FRAGMENTO DEL TEXTO –
══════════

Juventud Rebelde - Diario de la Juventud Cubana

La Guerra Tibia

Autor:

Luis Luque Álvarez
El panorama es apacible. No hay nada que temer.

El presidente George W. Bush ha sentenciado que «la Guerra Fría acabó». Su secretaria de Estado, Condoleezza Rice, lo apoya: no hay que «exagerar» las diferencias entre Rusia y Occidente, pues no hay «una nueva Guerra Fría» entre manos. Lo mismo dice el secretario general de la OTAN, y el ministro de Relaciones Exteriores de Francia, y fulano, y mengano...

Todo es paz, sosiego. Los pajaritos cantan y las nubes se levantan...

No obstante, en tan idílico paisaje de las relaciones internacionales, EE.UU. y Polonia firmaron, como parte del ideado escudo antimisiles norteamericano, un acuerdo para instalar diez cohetes interceptores en ese país europeo. Ya en julio la República Checa dio su beneplácito para acoger un sistema de radares complementario del proyecto.

«¿Complacida?», parece decirle Sikorski a la Rice tras firmar el acuerdo antimisiles. Foto: AFP Dicen en Washington que es «para prevenir ataques desde Irán o Corea del Norte», ¡y a lo mejor algunos lactantes se lo creen!, no enterados de que Irán no posee la tecnología para fabricar cohetes capaces de llegar a Europa o a EE.UU. El objetivo, sin muchos rodeos, es Rusia: es privar a ese país de la capacidad de un hipotético primer golpe nuclear, que esperamos que jamás ocurra, pues ni los que propinen el primero, ni los que den el segundo, escaparán a un holocausto de inimaginables proporciones.

══════════

INDICACIÓN 1 –
Indica si cada afirmación concuerda con el artículo sobre la Guerra Tibia. Responde sí o no y cita las palabras exactas del artículo que lo deciden. (a) Estados Unidos y Polonia firmaron un acuerdo para instalar diez cohetes interceptores en Polonia. (b) La República Checa aceptó el sistema de radares en agosto. (c) Condoleezza Rice sostiene que existe una nueva Guerra Fría.
INDICACIÓN 2 –
Según el artículo sobre la Guerra Tibia, ¿qué ataques dicen en Washington que se quieren prevenir con el escudo antimisiles?
INDICACIÓN 3 –
Por favor, enumera todos los países que se mencionan por su nombre en el artículo sobre la Guerra Tibia.

REGISTROS EXTRAÍDOS –

══════════

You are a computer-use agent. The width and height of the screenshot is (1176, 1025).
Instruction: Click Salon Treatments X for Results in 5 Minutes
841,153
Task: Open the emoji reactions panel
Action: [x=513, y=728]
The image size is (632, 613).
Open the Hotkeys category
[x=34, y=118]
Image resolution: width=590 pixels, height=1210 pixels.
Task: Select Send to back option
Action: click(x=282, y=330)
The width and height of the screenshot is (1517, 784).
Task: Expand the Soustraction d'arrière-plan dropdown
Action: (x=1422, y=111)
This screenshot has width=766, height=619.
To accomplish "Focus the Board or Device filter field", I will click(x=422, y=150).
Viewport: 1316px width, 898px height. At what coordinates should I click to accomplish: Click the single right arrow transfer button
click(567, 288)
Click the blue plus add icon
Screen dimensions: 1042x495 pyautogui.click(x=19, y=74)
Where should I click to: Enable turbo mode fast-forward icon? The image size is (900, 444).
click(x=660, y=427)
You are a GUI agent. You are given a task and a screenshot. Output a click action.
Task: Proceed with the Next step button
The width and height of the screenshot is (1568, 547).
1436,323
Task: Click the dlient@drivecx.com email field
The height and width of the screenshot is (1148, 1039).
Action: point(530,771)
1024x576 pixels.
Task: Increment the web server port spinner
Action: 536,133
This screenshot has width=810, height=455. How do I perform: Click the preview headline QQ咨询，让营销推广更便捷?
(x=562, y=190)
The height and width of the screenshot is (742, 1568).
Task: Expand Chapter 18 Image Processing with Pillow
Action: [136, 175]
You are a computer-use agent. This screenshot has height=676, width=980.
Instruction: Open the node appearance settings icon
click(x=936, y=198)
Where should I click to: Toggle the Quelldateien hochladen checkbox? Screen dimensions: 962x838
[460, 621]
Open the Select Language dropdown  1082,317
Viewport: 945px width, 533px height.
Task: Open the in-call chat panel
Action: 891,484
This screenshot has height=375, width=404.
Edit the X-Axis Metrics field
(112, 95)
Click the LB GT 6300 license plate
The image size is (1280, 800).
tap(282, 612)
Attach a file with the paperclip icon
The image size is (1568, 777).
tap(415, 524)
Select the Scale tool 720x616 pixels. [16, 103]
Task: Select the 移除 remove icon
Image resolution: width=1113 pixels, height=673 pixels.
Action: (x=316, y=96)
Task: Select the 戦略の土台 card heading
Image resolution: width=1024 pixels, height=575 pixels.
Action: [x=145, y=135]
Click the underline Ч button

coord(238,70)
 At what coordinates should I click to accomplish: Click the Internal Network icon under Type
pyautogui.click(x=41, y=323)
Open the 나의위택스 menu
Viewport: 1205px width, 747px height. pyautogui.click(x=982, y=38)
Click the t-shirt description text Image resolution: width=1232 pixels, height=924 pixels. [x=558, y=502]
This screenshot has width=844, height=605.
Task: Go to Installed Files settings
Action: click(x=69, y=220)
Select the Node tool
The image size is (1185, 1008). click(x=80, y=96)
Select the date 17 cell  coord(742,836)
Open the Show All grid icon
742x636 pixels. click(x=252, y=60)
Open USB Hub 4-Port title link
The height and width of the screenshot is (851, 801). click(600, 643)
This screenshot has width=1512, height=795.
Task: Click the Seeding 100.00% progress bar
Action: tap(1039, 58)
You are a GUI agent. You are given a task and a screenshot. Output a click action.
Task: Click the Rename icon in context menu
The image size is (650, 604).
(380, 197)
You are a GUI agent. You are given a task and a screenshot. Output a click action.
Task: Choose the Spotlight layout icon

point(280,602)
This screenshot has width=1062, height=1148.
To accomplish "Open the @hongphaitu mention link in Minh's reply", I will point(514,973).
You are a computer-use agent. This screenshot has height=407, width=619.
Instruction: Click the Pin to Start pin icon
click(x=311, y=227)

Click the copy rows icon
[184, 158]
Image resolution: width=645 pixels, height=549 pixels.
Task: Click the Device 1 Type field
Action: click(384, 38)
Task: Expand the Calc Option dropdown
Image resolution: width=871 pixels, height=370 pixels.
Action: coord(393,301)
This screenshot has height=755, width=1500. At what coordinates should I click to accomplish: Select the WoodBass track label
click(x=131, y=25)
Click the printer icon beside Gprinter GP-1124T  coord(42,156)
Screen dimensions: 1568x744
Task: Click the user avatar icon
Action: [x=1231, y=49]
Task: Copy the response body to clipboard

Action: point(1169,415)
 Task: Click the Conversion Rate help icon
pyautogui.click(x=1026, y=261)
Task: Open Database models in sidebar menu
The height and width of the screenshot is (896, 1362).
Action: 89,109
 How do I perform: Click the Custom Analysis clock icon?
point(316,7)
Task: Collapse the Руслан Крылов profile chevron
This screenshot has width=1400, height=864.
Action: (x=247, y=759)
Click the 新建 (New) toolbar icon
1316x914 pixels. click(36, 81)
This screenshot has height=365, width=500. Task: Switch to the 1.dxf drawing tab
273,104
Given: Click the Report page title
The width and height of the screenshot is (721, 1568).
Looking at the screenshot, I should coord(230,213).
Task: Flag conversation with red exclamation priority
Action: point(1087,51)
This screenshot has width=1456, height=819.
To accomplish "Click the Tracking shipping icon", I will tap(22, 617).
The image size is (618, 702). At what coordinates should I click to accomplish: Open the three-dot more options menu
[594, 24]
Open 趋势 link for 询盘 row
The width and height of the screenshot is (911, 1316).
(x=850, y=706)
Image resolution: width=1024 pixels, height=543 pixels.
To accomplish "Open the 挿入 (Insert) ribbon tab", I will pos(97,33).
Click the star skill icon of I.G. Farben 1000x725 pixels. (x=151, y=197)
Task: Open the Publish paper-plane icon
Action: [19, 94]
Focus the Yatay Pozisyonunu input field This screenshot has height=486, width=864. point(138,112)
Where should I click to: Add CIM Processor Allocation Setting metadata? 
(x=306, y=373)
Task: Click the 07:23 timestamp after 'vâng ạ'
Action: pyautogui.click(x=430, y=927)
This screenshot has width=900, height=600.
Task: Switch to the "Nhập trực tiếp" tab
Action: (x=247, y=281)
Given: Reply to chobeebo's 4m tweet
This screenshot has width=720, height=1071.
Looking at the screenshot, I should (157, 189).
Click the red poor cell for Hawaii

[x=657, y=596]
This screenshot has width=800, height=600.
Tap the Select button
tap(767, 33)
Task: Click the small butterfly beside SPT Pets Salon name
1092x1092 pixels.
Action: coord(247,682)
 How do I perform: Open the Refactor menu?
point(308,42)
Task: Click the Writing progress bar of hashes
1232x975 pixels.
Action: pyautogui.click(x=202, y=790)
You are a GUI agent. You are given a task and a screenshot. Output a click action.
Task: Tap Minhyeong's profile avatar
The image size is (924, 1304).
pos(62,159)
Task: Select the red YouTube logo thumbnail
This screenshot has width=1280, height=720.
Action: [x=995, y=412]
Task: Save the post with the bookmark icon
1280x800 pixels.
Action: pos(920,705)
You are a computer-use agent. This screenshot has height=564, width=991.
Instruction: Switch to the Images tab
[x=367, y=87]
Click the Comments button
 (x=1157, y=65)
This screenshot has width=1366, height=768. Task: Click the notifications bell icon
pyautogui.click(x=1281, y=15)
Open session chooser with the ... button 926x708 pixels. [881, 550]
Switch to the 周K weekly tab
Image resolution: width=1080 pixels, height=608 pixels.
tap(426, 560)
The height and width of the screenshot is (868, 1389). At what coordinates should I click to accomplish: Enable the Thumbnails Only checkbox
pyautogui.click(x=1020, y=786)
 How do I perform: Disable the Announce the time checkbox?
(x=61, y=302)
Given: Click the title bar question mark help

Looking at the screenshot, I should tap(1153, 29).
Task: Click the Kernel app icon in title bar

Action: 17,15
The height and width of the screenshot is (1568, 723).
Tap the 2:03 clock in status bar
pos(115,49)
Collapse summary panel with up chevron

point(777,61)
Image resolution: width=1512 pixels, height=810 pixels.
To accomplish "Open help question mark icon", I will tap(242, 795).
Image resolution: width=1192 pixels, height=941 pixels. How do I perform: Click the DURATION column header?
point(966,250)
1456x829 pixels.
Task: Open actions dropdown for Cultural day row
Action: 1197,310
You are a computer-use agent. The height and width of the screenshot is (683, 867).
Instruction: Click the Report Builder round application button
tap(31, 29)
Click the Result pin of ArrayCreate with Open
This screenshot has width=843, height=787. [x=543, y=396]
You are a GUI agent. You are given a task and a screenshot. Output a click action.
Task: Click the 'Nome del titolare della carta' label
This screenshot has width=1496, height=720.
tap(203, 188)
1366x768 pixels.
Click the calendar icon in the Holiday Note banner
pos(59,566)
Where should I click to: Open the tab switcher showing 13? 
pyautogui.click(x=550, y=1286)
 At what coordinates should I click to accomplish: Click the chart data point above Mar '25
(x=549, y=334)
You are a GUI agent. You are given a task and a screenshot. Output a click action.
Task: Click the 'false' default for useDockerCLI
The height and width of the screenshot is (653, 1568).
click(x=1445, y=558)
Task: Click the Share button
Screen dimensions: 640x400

══════════

RESPUESTA COMPLETA 1 –
(a) Sí: «EE.UU. y Polonia firmaron, como parte del ideado escudo antimisiles norteamericano, un acuerdo para instalar diez cohetes interceptores en ese país europeo».
(b) No: «Ya en julio la República Checa dio su beneplácito para acoger un sistema de radares complementario del proyecto».
(c) No: «no hay que «exagerar» las diferencias entre Rusia y Occidente, pues no hay «una nueva Guerra Fría» entre manos».

RESPUESTA COMPLETA 2 –
Ataques desde Irán o Corea del Norte.

RESPUESTA COMPLETA 3 –
EE.UU., Rusia, Francia, Polonia, República Checa, Irán, Corea del Norte